Covid-19 has very quickly changed the way that many businesses operate. This evolution started several years ago with the introduction of “cloud technologies” but Covid-19 dramatically accelerated that change.
Before writing this blog, I took the opportunity to look back over several infrastructural proposals I wrote in 2013. Most of these proposals had one thing in common – all business data was held centrally behind a firewall. At the time, remote working was limited to Terminal Server access or a VPN, both of which didn’t lend themselves to streamlined remote working for small businesses. Cyber Security at the time was limited to this firewall and a good anti-virus solution.
Roll forwards a few years and we started to see data being held outside the traditional office environment within Microsoft Office 365. At this point it was only email, but it was many SMEs first venture into the “cloud”. It was still normal for businesses to access their cloud-hosted emails through the normal office computer, so they were still reliant on the traditional firewall and anti-virus for protection.
Backup, disaster recovery and business continuity always had an offsite element, but this was often a very manual process and involved taking tapes home. Cloud backup options started to appear but these were often slow to recover from and required you to have a good internet connection. These were the first examples of businesses, on mass, sending their business data offsite into the cloud.
The real growth in offsite “cloud” backups came when ransomware reared its ugly head. Any business could easily be fully encrypted when falling for “CryptoLocker” so having a robust backup, disaster recovery and business continuity solution became the next line of defence in Cyber Security. It was still easy for these ransomwares to get in the front door, so recovering was an important shift in focus.

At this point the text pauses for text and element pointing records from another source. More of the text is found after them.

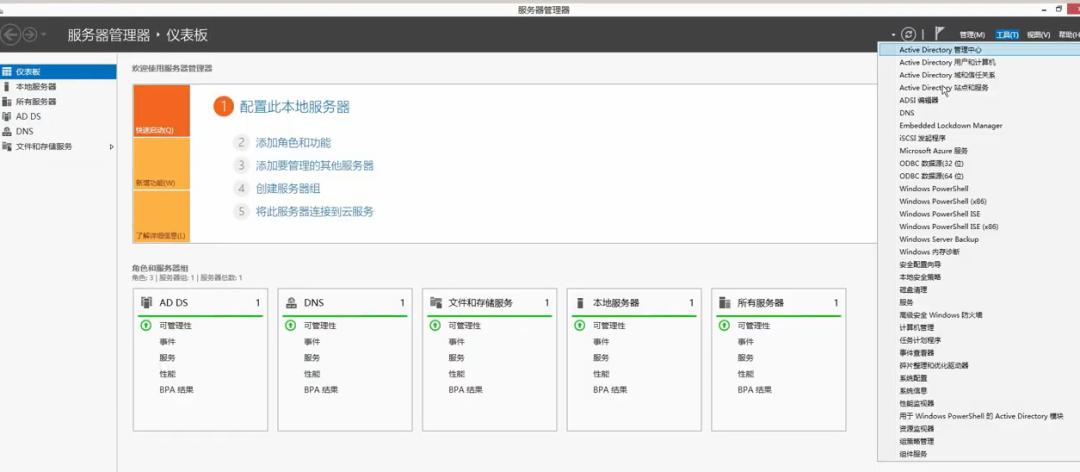This screenshot has width=1080, height=472.
Task: Open dropdown arrow left of refresh icon
Action: [893, 35]
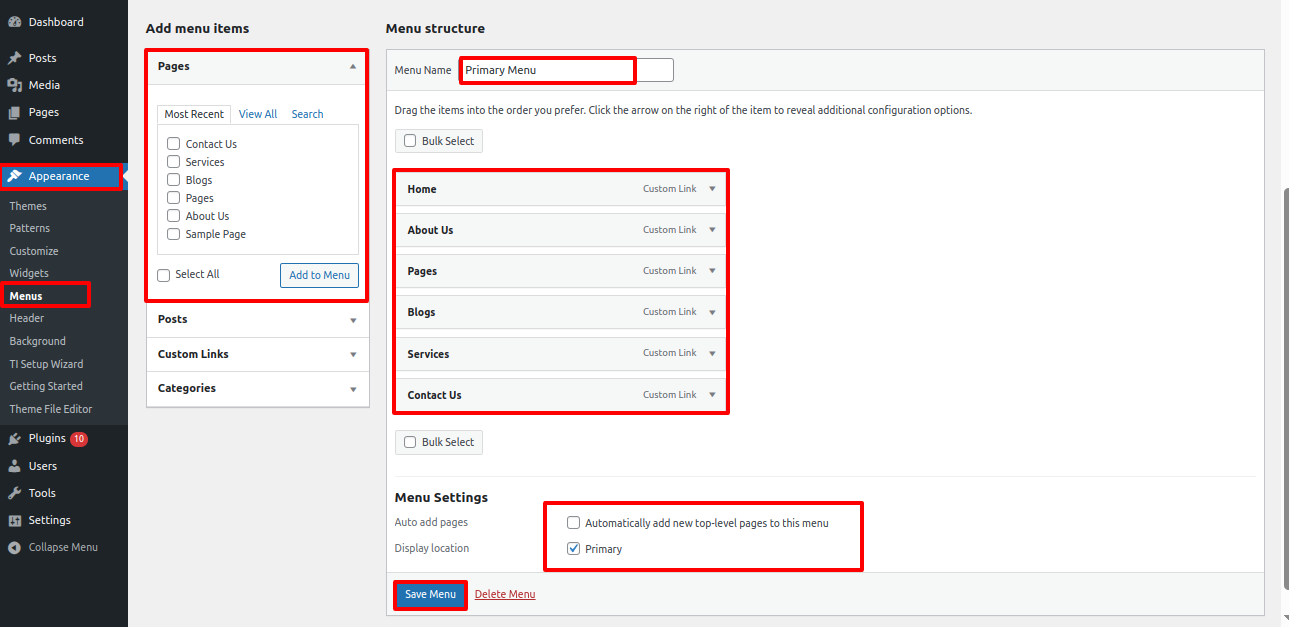Expand the Posts accordion section
The height and width of the screenshot is (627, 1289).
[x=353, y=320]
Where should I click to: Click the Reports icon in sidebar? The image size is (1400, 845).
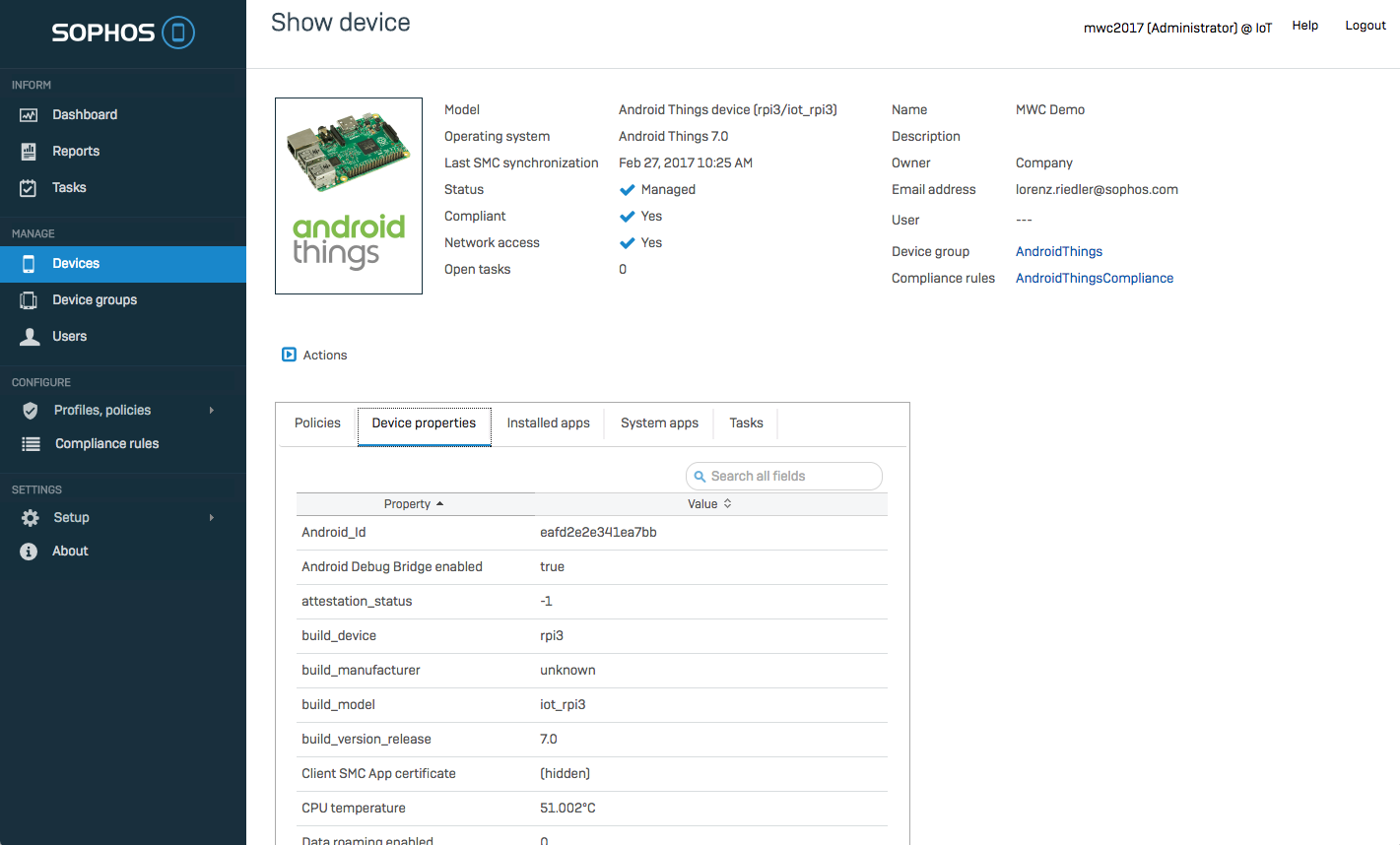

As more and more data started to move into the cloud and internet connections got better, it really shifted the Cyber Security focus to ensuring our laptops and desktops were well protected when outside of the office environment. We saw a big jump forward in the number of protections businesses could use to secure these devices. An excellent example was the shift in the way anti-virus tools worked.
Traditionally, they needed to get updates from a server and could spend hours scanning your machine thus slowing you down. This evolved into “cloud” updates so any device, whenever it was connected to the internet, would be automatically updated to protect against the latest threats and rather than scanning files/folders, anti-virus solutions started to look at suspicious behaviours meaning you weren’t sat there for hours with your laptops running slowly.
Many businesses are now fully in the “cloud” with nothing stored behind a traditional firewall. The level of protection which can be put in place has made it very challenging for threat actors to penetrate, which is why we have seen a large shift in their approach – especially in the last few years.
The weakest part of any business is now the people who work for it. Hackers are not likely to break into a Microsoft datacenter, but they can trick people into giving out their username and password in a phishing attack. Cyber Security Training is now the most important thing a business can do to protect itself, its team, and its customers along with having multi-factor authentication in place for every “cloud” application they have; but even that is fallible when someone still clicks the “approve” button which pops up on their phone unannounced.